Sadly, lots of people who are evidently highly intelligent fail to take proper account of probabilities in assessing predictions of the future. At the back of their minds, an argument like the following holds sway:
- An outcome predicted by an apparent expert failed to materialise.
- Therefore we should discard anything else that apparent expert says.
Quite likely the expert in question was aware of the uncertainties affecting their prediction. But they failed to emphasise these uncertainties strongly enough.
Transcending cognitive biases
As we know, we humans are prey to large numbers of cognitive biases. Even people with a good education, and who are masters of particular academic disciplines, regularly fall foul of these biases. They seem to be baked deep into our brains, and may even have conveyed some survival benefit, on average, in times long past. In the more complicated world we’re now living in, we need to help each other to recognise and resist the ill effects of these biases. Including the ill effects of the “probability neglect” bias which I’ve been writing about above.
Indeed, one of the most important lessons from the current chaotic situation arising from the Covid-19 pandemic is that society in general needs to raise its understanding of a number of principles related to mathematics:
- The nature of exponential curves – and how linear thinking often comes to grief, in failing to appreciate exponentials
- The nature of probabilities and uncertainties – and how binary thinking often comes to grief, in failing to appreciate probabilities.

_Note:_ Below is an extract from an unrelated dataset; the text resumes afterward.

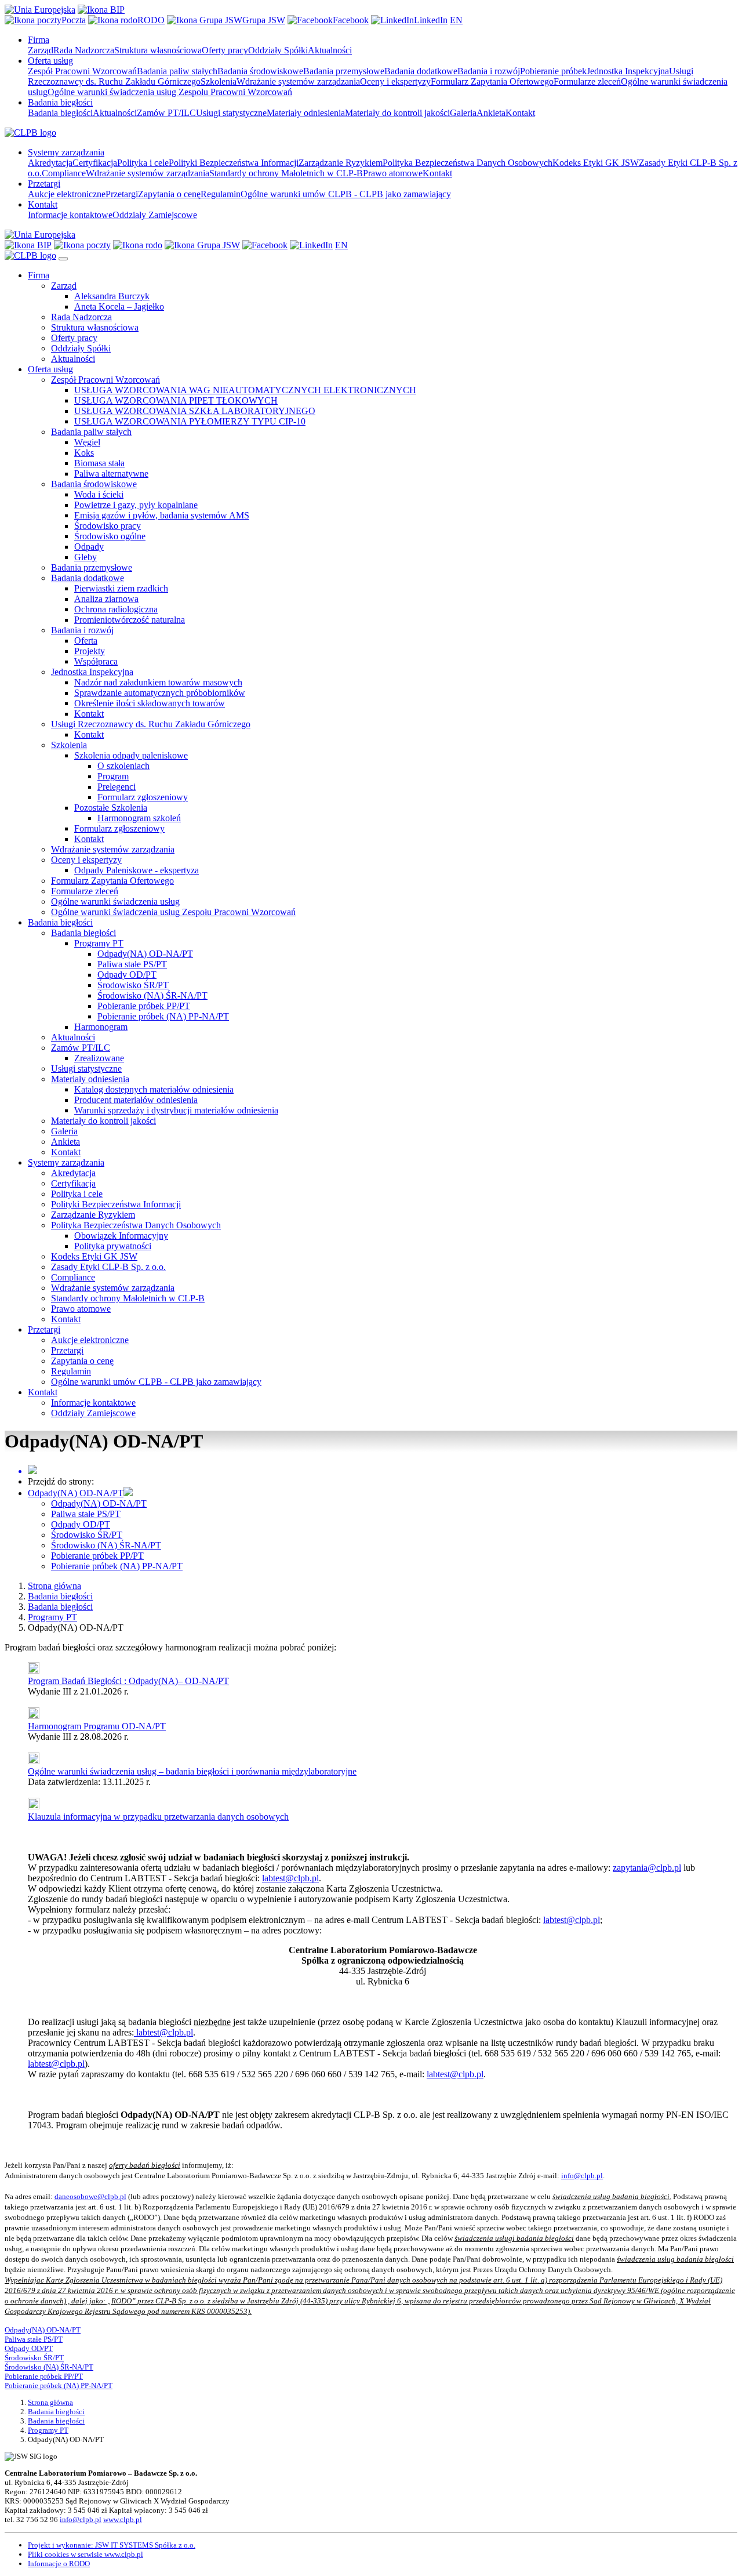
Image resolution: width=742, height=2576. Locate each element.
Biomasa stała (99, 463)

This raising of understanding won’t be easy. But it’s a task we should all embrace.
Image sources: Thanasis Papazacharias and Michel Müller from Pixabay.
Footnote 1: The topic of “illiteracy about exponentials and probabilities” is one I’ll be mentioning in this Fast Future webinar taking place on Sunday evening.
Footnote 2: Some people who offer a rationally flawed response like the ones above are, sadly, well aware of the flawed nature of their response, but they offer it anyway. They do so since they believe the response may well influence public discussion, despite being flawed. They put a higher value on promoting their own cause, rather than on keeping the content of the debate as rational as possible. They don’t mind adding to the irrationality of public discussion. That’s a topic for a separate discussion, but it’s my view that we need to find both “carrots” and “sticks” to discourage people from deliberately promoting views they know to be irrational. And, yes, you guessed it, I’ll be touching on that topic too on Sunday evening.